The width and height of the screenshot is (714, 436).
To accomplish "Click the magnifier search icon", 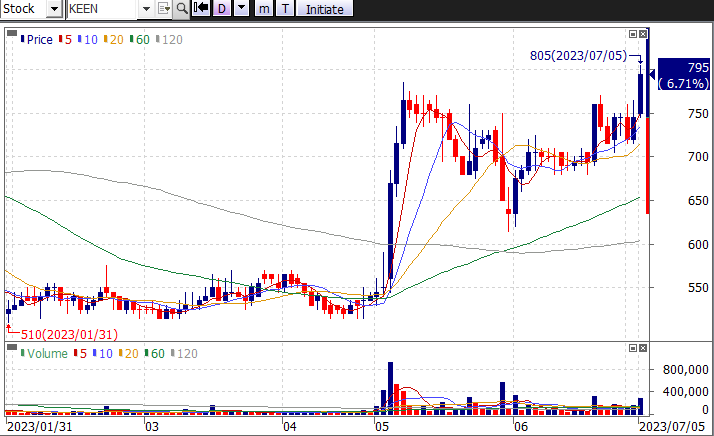I will [181, 9].
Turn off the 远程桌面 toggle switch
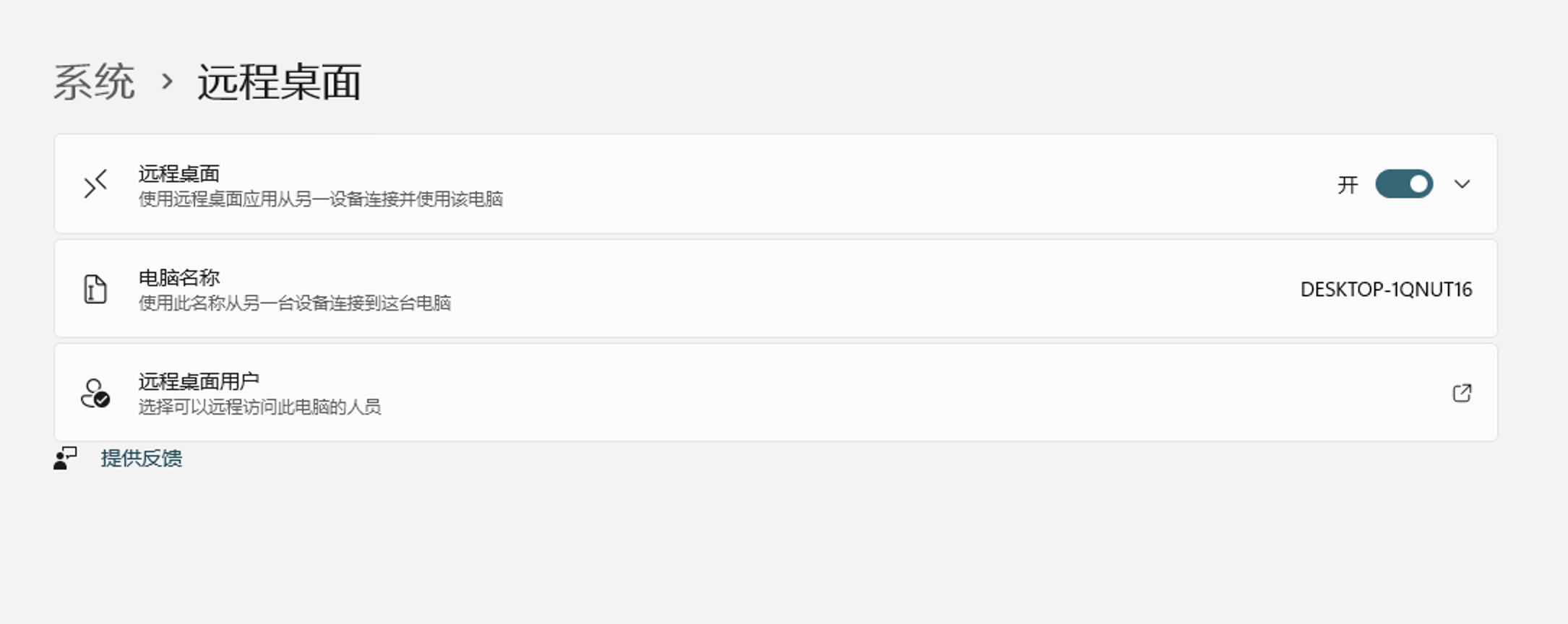The width and height of the screenshot is (1568, 624). pyautogui.click(x=1403, y=184)
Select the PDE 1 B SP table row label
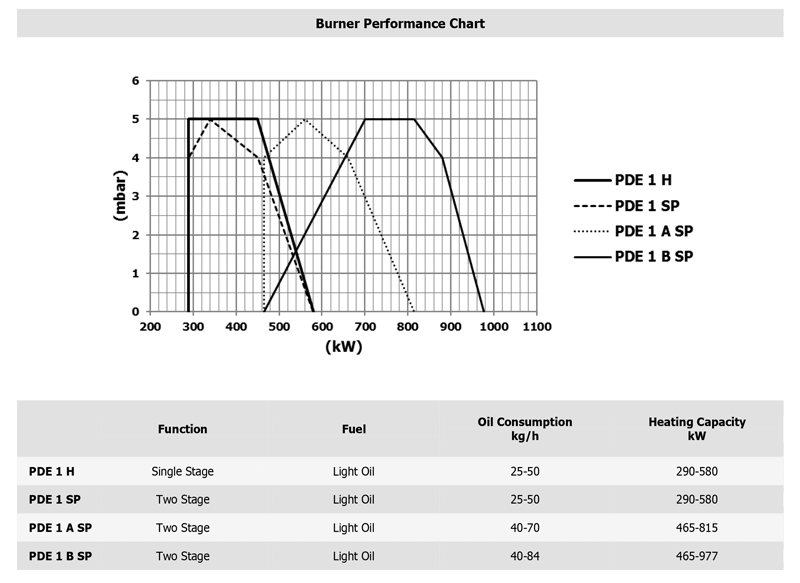The image size is (800, 583). click(60, 556)
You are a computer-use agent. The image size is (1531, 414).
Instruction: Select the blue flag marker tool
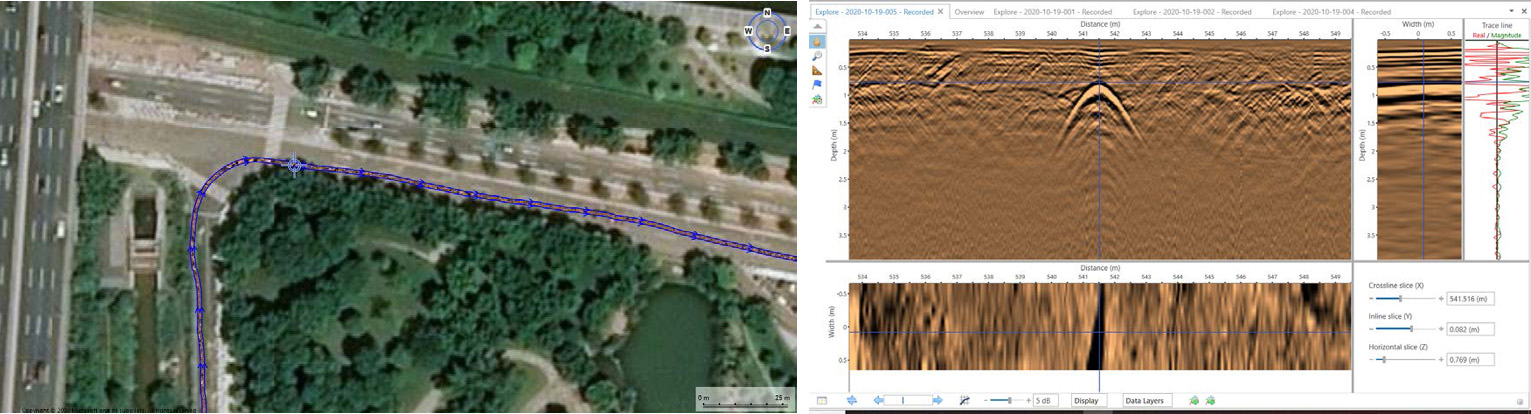818,85
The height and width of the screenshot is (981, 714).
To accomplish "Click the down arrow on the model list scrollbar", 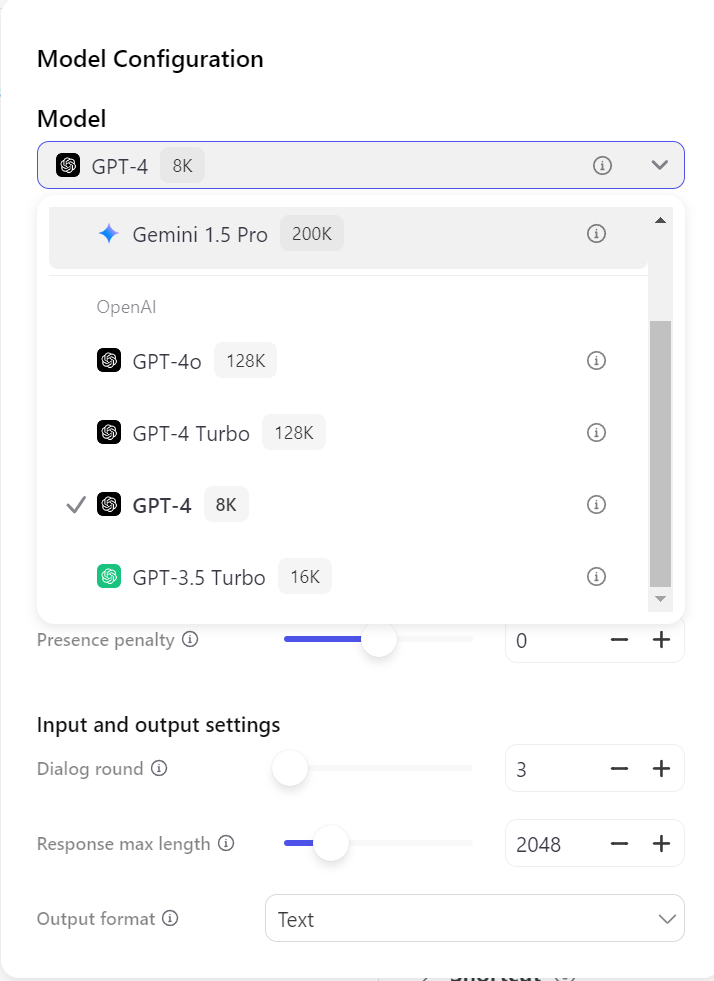I will click(x=660, y=598).
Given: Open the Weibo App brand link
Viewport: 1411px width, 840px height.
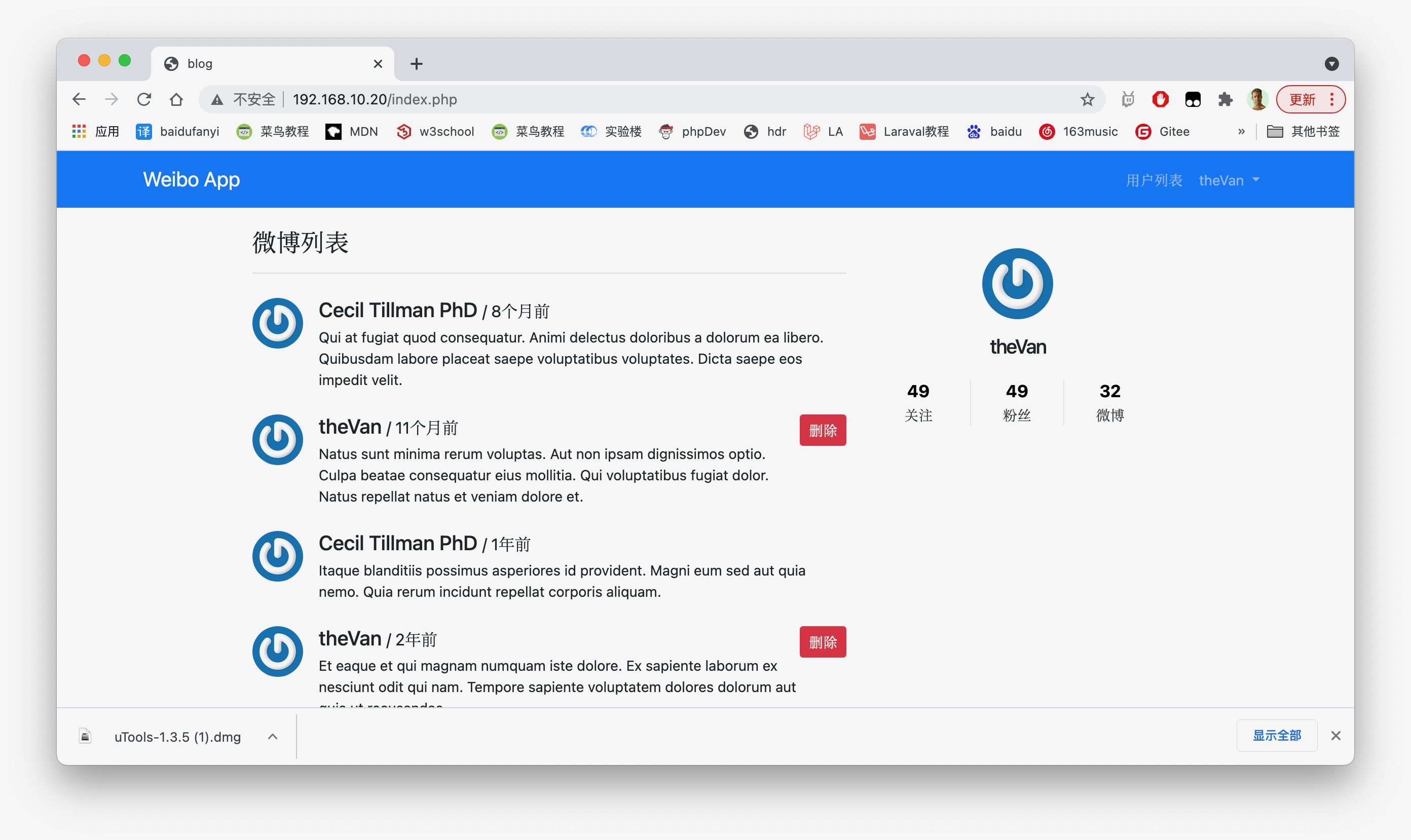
————————
Render everything from the line containing "Given: Open the Weibo App brand link" down to the end of the records as a JSON list of strings, one string per line, with blank lines and the pictures left out.

[
  "Given: Open the Weibo App brand link",
  "Viewport: 1411px width, 840px height."
]